Painting over graffiti, replacing broken windows or building something
together sharing sweat equity creates neighbors
out of strangers and provides a tangible outlet that outlasts
the emotion of the hate event. Like mini-monuments to tolerance,
such projects become visible counterforces, pushing back against
hate. They can spawn other projects and ongoing dialogue about
divisive issues.
Pete Seeger, who, with Lee Hayes, wrote
the song "If I Had a Hammer," says: "Hammers, shovels,
picks, trowels, brushes, drills, wrenches - all are good tools.
Let's all take a hammer... Let's find a way to build."
If the people of your town were armed
with hammers, what would they build?
- One woman, Ammie Murray of Dixiana,
South Carolina, is credited with rebuilding the tiny black-congregation
St. John Baptist Church not once but twice after racist vandals
destroyed it in 1985 and burned it to the ground in 1995. Discouraged
and exhausted after the second incident and with continuous
personal threats to her safety, the 65-year-old white woman
nonetheless fired up a 1,000-person, multiracial work force
that presented the congregation with a new church in November
1998.
- A sixth-grade class in Morgantown,
West Virginia, painted over skinhead graffiti on the outside
wall of a convenience store. Their teacher had used the graffiti
to discuss hatred and violence. After watching "Not In
Our Town," a video of how Billings, Montana, fought hate,
the children concluded that, left to stand, the graffiti would
convey community apathy. They became role models within Morgantown,
with press coverage and congratulations from the state Attorney
General.
- In the searing aftermath of the murder
of James Byrd in Jasper, Texas, local black citizens reminded
Jasper that the town swimming pool had been filled with dirt
in the 1970s to prevent black children from integrating it.
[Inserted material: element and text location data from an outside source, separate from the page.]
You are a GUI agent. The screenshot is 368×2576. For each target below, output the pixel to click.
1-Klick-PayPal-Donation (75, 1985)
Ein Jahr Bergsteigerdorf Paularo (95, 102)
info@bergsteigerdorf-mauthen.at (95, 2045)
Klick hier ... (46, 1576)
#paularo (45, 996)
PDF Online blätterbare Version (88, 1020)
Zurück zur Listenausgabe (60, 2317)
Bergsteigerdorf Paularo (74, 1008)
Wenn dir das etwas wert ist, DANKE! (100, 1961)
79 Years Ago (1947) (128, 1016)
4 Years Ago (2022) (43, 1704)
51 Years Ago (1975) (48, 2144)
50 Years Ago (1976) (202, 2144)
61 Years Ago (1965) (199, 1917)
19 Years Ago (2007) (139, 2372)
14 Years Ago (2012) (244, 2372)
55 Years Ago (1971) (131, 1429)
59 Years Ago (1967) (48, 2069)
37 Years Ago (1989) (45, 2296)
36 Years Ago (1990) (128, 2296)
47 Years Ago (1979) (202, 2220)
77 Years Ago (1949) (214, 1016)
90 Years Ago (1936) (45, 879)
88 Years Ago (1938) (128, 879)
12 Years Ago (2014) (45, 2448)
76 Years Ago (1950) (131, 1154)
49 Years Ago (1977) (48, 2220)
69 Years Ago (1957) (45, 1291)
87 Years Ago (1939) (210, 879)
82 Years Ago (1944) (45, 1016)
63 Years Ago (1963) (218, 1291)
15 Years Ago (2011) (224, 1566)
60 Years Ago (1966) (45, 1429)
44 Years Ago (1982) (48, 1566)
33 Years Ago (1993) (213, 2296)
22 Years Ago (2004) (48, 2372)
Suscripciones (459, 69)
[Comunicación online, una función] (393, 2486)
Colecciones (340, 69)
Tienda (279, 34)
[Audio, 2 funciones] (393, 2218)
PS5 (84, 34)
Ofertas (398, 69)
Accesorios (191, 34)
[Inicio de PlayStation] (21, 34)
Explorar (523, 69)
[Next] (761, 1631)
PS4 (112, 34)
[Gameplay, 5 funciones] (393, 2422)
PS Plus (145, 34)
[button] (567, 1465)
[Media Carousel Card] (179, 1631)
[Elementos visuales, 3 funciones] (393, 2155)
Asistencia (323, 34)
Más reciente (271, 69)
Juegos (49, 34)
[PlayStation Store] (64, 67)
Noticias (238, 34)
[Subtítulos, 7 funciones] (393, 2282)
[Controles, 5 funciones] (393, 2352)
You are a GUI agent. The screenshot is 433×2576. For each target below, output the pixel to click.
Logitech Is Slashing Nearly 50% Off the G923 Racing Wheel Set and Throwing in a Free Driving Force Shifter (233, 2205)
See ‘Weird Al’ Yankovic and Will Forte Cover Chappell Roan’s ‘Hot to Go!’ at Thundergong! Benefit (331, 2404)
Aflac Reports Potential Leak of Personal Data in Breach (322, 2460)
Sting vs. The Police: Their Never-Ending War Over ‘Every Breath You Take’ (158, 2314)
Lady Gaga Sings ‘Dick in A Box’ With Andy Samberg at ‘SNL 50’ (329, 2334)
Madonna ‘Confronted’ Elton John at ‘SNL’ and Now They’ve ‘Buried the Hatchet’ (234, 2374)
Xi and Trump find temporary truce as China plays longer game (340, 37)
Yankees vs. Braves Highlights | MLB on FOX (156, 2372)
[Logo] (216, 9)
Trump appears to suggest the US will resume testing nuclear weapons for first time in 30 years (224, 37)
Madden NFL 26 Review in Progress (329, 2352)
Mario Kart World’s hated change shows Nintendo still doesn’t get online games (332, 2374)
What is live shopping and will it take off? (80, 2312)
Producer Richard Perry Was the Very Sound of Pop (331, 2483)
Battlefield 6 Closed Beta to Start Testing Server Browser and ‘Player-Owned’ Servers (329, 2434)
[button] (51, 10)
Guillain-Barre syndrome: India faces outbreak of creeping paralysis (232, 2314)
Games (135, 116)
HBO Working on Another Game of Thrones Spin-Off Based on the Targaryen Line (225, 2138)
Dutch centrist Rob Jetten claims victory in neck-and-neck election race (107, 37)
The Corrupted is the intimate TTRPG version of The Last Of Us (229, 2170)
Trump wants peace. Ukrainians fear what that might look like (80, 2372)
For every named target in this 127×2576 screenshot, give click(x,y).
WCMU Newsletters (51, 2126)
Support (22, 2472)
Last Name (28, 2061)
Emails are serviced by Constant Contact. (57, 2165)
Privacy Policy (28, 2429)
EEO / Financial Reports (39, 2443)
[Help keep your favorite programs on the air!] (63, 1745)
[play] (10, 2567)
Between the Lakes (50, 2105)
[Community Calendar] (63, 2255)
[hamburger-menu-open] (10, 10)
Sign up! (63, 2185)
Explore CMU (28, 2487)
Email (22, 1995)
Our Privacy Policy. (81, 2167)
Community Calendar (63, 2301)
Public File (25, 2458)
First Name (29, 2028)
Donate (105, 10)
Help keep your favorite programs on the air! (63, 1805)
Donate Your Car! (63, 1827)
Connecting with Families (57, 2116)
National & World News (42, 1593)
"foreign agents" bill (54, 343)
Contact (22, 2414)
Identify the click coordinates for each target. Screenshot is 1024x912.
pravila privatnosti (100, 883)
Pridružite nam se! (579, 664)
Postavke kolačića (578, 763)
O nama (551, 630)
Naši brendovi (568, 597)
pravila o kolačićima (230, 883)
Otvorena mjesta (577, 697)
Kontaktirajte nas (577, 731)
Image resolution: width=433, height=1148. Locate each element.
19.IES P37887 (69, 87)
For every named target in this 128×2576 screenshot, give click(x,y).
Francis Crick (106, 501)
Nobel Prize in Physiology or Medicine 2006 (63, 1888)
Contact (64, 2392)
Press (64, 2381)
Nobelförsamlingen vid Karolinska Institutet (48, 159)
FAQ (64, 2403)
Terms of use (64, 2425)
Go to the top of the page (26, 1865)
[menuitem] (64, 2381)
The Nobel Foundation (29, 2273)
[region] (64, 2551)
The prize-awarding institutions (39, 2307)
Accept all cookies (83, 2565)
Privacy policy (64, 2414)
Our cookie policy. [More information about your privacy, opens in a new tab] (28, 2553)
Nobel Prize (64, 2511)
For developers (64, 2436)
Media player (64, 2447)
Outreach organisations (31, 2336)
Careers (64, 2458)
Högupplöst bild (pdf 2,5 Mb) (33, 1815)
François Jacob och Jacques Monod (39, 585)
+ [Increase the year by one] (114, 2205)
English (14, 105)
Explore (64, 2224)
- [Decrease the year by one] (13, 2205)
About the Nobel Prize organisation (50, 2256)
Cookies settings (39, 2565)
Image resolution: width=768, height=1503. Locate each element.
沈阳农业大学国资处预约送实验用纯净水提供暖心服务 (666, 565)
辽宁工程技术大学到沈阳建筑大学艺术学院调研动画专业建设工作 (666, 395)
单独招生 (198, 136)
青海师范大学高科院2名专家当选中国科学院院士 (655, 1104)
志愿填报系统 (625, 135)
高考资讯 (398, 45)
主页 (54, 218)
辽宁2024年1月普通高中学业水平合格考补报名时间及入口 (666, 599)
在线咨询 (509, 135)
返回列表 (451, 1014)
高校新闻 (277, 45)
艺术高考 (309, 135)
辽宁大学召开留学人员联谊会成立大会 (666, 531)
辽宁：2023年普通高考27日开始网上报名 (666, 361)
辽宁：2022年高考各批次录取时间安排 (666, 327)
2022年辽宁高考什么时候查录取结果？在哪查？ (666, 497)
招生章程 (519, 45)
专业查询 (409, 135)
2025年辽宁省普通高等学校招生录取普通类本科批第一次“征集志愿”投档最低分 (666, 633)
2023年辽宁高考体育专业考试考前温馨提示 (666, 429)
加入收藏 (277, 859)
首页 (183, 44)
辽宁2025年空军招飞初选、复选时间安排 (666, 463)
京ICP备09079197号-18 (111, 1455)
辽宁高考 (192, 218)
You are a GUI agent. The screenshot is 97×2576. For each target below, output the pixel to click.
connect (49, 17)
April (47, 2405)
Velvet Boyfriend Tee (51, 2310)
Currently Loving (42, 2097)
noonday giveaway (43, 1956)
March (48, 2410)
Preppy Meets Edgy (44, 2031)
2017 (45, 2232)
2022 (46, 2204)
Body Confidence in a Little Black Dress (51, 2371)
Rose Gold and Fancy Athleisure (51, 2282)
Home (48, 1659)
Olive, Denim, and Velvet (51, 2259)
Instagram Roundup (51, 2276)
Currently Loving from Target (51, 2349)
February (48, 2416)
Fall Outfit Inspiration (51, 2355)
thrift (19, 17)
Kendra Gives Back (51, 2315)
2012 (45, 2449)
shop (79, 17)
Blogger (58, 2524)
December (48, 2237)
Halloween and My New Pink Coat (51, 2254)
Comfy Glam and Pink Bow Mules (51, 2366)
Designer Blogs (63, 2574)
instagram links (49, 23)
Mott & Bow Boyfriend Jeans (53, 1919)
A mayor's task force proposed a new public pool.
- Reverberations from the Rodney King
beating prompted the Los Angeles human relations commission
to form neighborhood committees to pick building projects that
would improve their multicultural neighborhoods. Years after
the King incident, neighbors are designing and building flowerbeds,
new stoplights and community centers.
- When a seven-foot cross was burned
on the lawn of a young black couple in Kansas City, Kansas,
it shocked neighbors. "They've just attacked the neighborhood,"
said a spokeswoman for the Rosedale Development Association.
People from all over the city swarmed onto the property, repainting,
replacing screens, mowing the yard, planting flowers. The victim
hoped aloud that the perpetrator was watching, "so they
can see that what they did backfired on them."